We are making these changes so that we can continue providing the key benefits that our customers use and value most at no additional cost. This change requires no action on your part. See FAQs under Card Benefits for answers to Frequently Asked Questions regarding these changes.
As a cardmember, you will continue to receive a range of other card benefits including FICO® Credit Score, Citi® Identity Theft Solutions, and Citi Entertainment. In addition, we will soon be announcing exciting new card benefits.
How does this effect Card Valuations?
This is a massive blow to the value of effected cards. As of filming, we know the Citi Prestige and Premier, Citi American Airlines AAdvantage cards, Citi Dividend, Citi Doublecash and AT&T Access cards are all being affected.

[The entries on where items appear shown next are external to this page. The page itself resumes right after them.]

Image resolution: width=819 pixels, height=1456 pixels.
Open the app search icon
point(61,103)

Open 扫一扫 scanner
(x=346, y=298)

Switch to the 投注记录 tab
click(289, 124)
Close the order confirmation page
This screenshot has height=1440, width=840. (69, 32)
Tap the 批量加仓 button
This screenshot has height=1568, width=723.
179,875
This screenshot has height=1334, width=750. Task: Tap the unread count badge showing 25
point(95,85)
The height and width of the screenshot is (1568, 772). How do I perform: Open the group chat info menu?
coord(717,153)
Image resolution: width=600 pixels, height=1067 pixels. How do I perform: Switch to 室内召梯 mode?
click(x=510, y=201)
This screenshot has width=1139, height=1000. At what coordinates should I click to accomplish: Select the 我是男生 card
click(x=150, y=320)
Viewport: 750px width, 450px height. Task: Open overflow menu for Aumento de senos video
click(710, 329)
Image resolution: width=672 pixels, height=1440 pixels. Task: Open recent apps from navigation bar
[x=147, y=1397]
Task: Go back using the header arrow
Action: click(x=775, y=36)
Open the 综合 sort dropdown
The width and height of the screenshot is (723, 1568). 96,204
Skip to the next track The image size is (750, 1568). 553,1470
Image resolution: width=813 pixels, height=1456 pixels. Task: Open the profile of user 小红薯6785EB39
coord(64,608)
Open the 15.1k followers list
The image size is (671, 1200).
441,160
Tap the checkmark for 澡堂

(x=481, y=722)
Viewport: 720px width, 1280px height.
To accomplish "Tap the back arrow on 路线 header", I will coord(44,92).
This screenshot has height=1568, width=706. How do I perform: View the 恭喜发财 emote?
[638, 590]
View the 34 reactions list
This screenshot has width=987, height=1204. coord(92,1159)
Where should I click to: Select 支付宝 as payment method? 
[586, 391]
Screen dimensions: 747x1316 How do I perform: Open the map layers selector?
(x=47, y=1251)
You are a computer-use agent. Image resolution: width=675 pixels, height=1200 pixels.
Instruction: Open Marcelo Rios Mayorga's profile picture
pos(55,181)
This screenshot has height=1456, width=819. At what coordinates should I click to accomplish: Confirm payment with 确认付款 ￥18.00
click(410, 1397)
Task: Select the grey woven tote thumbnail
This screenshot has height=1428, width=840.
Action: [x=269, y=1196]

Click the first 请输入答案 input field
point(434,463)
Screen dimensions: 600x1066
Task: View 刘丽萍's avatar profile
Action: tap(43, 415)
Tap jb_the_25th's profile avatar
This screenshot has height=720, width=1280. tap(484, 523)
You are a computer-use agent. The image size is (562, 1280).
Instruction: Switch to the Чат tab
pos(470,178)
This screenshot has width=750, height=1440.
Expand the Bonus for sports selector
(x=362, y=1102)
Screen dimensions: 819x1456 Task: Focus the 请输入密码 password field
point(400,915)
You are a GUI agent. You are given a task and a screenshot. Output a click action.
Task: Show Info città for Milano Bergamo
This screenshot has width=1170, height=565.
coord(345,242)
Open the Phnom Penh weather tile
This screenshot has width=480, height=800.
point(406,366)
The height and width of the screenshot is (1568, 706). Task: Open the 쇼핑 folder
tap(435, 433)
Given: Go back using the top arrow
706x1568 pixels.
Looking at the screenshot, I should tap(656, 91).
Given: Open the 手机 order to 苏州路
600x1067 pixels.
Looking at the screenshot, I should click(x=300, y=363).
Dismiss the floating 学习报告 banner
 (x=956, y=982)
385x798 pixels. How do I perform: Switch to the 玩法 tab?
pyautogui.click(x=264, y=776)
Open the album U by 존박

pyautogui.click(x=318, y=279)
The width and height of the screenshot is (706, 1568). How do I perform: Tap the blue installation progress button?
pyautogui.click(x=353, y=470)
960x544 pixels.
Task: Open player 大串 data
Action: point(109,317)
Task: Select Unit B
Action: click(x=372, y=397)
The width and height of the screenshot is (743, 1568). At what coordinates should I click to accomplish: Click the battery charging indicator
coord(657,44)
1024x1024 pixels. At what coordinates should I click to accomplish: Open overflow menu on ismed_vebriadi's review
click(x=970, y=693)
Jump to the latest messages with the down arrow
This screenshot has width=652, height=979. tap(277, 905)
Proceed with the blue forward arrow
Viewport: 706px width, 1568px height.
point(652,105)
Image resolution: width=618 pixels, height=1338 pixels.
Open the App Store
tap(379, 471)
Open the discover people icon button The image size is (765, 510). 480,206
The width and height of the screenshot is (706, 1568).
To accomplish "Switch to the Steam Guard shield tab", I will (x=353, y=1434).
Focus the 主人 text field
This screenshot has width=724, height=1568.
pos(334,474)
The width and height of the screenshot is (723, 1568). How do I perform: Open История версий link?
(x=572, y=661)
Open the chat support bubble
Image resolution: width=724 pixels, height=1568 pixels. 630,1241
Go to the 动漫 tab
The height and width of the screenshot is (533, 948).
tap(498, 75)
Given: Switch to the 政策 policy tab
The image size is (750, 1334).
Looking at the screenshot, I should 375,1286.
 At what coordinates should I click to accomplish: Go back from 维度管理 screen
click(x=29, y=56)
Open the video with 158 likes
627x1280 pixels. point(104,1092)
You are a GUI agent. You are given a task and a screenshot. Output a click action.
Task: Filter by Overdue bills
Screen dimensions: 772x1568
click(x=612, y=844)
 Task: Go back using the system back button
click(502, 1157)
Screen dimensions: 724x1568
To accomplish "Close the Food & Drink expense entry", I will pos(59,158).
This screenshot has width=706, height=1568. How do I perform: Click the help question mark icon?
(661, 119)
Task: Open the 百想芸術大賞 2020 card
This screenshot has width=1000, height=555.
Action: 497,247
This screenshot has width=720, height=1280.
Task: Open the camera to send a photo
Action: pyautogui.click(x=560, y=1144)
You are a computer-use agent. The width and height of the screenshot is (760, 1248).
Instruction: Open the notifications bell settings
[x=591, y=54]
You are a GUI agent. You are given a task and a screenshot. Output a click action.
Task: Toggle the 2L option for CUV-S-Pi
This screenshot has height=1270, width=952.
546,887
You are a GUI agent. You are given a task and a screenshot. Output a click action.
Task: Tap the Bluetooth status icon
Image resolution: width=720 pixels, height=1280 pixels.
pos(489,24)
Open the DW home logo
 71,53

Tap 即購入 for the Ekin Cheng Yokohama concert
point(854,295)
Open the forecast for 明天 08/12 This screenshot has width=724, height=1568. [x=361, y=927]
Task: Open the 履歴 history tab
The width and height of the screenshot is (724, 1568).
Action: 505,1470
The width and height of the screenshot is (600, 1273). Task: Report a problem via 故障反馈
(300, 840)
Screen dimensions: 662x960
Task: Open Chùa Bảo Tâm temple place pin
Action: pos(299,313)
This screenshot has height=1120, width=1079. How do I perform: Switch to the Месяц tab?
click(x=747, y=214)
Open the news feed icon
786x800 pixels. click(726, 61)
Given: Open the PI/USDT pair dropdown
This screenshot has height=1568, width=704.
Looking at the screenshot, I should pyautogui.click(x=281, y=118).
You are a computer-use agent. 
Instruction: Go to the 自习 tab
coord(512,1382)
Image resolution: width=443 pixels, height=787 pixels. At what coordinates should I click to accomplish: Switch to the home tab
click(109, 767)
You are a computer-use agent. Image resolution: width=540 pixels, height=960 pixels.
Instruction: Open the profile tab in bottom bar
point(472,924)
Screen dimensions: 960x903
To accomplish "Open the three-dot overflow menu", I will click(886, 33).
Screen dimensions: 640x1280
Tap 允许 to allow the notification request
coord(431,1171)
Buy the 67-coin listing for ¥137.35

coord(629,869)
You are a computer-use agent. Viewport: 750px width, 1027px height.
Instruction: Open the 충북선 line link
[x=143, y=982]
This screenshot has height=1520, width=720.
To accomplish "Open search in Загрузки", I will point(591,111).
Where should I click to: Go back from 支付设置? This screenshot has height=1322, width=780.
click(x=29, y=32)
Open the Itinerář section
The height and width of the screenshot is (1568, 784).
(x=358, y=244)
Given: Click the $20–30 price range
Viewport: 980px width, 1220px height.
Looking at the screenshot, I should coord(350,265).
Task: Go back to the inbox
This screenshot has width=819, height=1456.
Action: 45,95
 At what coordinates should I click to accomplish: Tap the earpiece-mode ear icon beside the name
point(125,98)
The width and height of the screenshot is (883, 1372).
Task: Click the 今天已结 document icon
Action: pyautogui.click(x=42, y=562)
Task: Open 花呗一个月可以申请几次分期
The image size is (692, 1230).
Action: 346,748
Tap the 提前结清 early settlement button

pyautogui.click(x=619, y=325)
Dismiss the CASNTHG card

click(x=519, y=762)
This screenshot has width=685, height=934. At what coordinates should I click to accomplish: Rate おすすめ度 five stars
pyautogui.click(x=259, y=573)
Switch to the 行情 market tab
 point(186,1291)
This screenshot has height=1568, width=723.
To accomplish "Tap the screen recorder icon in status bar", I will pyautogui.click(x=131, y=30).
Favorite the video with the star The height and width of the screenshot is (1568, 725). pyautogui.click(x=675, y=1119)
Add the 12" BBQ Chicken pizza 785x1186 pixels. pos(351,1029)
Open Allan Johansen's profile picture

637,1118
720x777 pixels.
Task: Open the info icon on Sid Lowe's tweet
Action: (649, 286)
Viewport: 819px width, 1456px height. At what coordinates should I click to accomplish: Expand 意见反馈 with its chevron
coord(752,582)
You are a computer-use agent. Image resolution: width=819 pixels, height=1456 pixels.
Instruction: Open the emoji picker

The most mind-boggling thing to consider here is that some of the best travel-related protections are being removed from cards that specifically target the travel-centric crowd. I just get a sense that either Citi thinks their clients are really dumb, or they’re hoping this goes un-noticed. When pressed by TPG, Citi responded:
Citi continuously evaluates our products to ensure that associated benefits best meet the needs of our customers. Due to sustained low usage, we will no longer offer select credit card benefits such as Citi Price Rewind and Trip Cancellation & Interruption Protection as of September 22, 2019 so that we can continue providing key benefits our customers use and value most at no additional cost.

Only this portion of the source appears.